I blinked, feeling shaky and nervous, and then I bobbed down, bending my knees while taking my weight on my left leg and letting my right leg go behind the other for the thigh to hang more vertically, half like a genuflexion, in an imitation of the move I’d so rarely seen girls do. I’d been too stunned at the time to observe Alison’s technique. My effort was probably a clumsy movement, but seemed to satisfy her. A brief smile flicked across her face and she walked into one of the cubicles.

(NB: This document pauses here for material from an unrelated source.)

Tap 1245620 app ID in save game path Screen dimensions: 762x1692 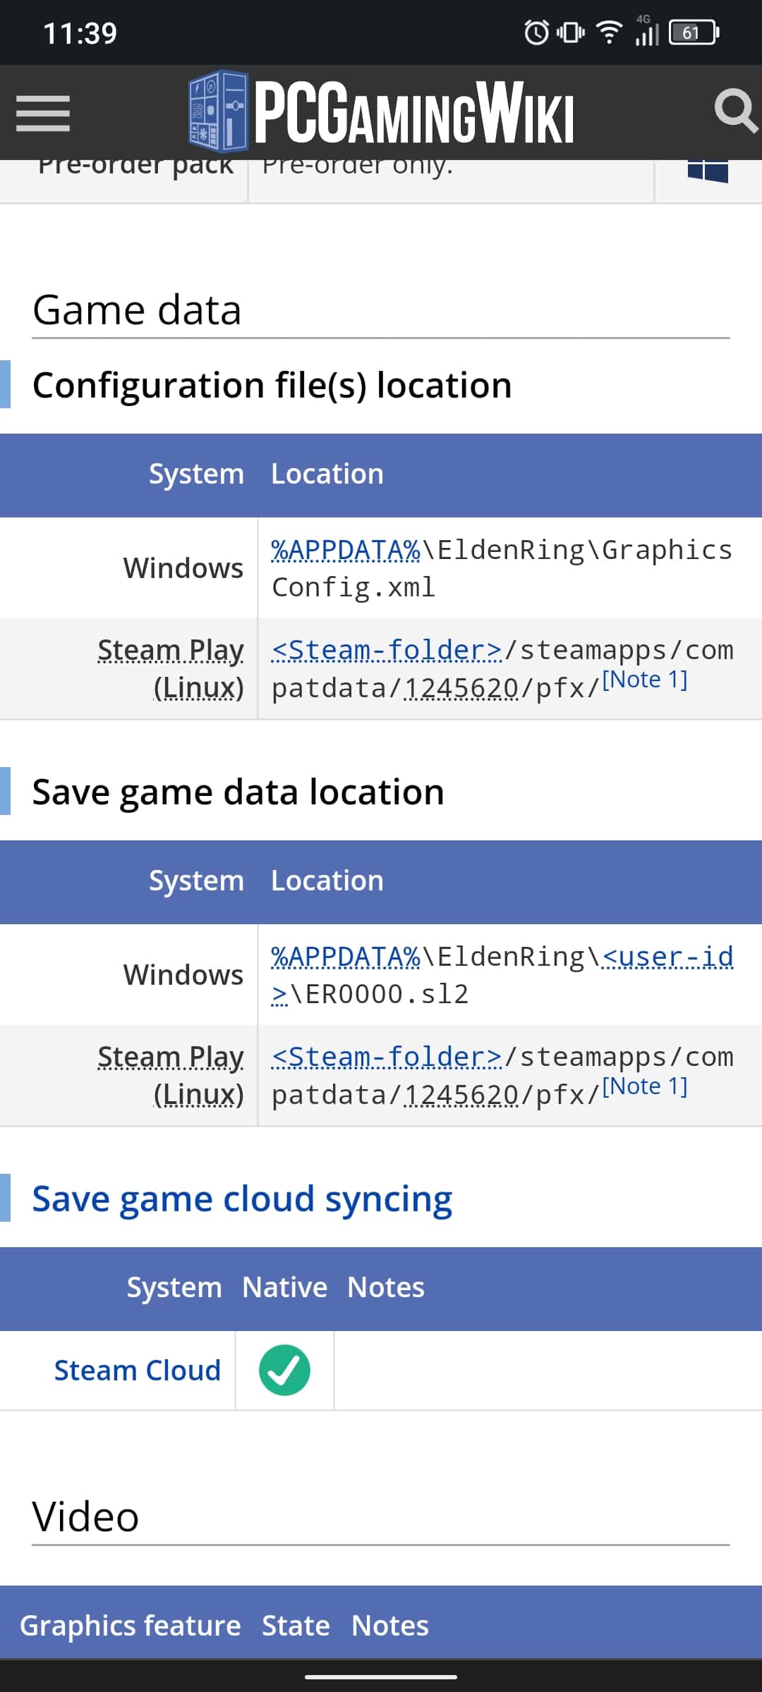pos(461,1095)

Alison mouthed at me silently: “Sorry, meant to tell you,” and tipped her head in a contrite way as if to ask for forgiveness. I flashed her a brief smile of absolution, as I heard a stream of managerial urine from behind the locked cubicle door. I turned to lean on the shelf in front of the mirror, and stared into my stunned and disturbed eyes. I felt shaky. It seemed that every twist and turn of events required me to make one more act of self-immolation. If I threw it in, if I walked out, I’d have to walk out in heels, and then I’d have to face my landlord who now thought I was a girl too and if I disabused him of the notion I was quite sure I would be homeless by evening. If I didn’t, I now had to keep up the act on two fronts: I couldn’t afford to walk out. I felt like slumping into a heap on the floor, then I saw Alison step up beside me in her uniform.
She quickly tied her apron and said quietly: “Here, watch me.” And she half turned so I could see her position her cap on her head and then insert the hairpins.

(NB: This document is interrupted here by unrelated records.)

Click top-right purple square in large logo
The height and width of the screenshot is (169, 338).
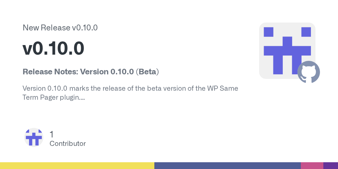click(x=306, y=32)
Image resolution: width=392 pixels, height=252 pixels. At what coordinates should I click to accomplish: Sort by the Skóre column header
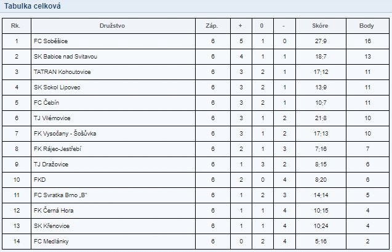click(x=320, y=26)
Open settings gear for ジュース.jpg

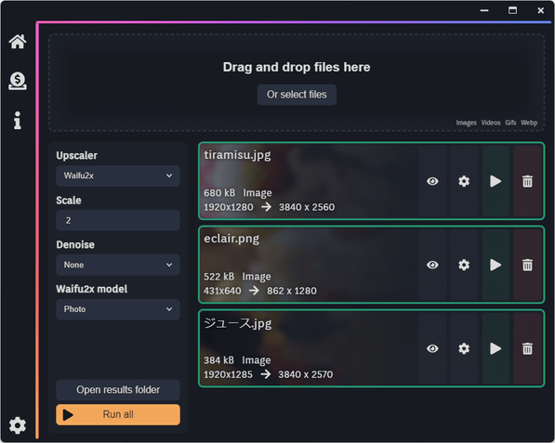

And I knew I needed to pay attention to this awful thing that I would need to do to myself, unless I decided to simply give up and let my life crash completely.

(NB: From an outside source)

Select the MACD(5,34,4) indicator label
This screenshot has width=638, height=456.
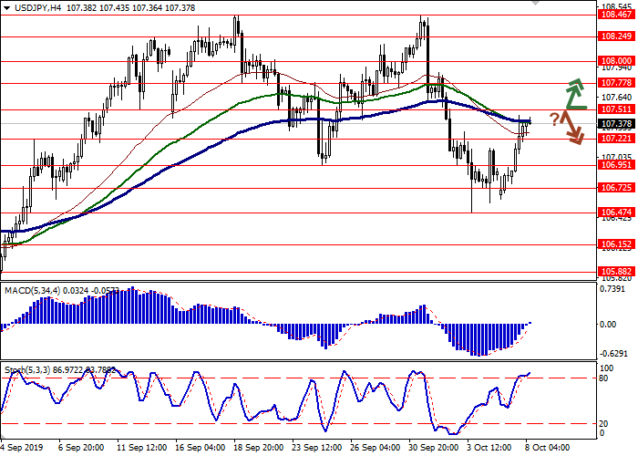click(35, 290)
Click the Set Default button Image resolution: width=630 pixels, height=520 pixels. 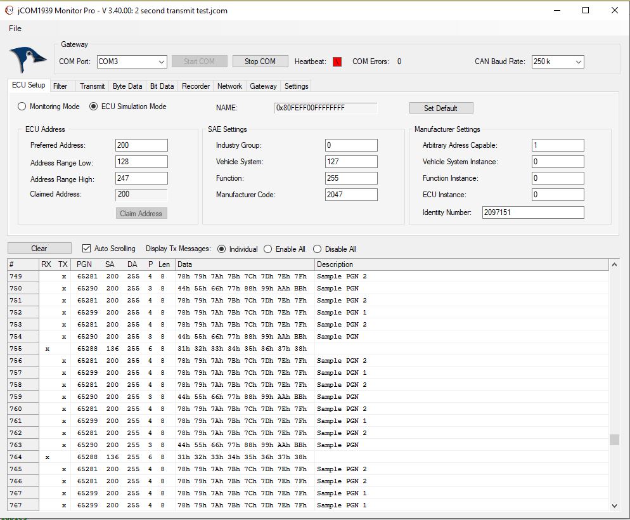point(440,108)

With a loud metallic crack the latch was pulled back on Mrs Jenning’s cubicle and she walked out, washed her hands while studying her face and then glancing at myself and Alison she said: “Chop, chop girls, work to do.”
Alison dipped another slight curtsey and I found myself doing the same, complying easily from sheer nervousness, I think. We followed her out and she strode off down the corridor to her office.
“Time for a quick coffee,” said Alison. “Want one?”
“Oh, yes, please,” I said, quietly.
Alison craned her neck and saw Mrs Jennings had gone, and then whispered: “She’s a bit of a dragon, but very fair minded. Don’t worry, she likes you.”
I frowned and asked: “How can you tell?”
“She likes anyone who words hard,” Alison said with a wry smile, and then with more earnestness: “really, she does.”
“But… I mean… we have to curtsey?”
“Mmm, well, just to her really. Oh, and there was another time, when some charity event was held here there were some local dignitaries.”
“It’s just… so, it’s…” I stammered.
“I know, it’s a bit Victorian. Like the maid caps, I guess, and the building. Wait till you get a prize.”
“A prize?”
“Yeah, every now and then the old dragon awards prizes. It’s sort of random, but sometimes individuals, sometimes a whole team, she just gives us things,” she looked at me to gauge my reaction. “Nice things,” she said reassuringly.
“Oh, so, um, I guess then it’s okay to curtsey,” my sarcasm was instinctive and I couldn’t help it.
Alison looked away and finished making the coffee, not engaging with my bitter tone. Then she turned, handed me a cup of the steaming liquid, and erased the earlier conversation with a smile: “Down this, and then to work.”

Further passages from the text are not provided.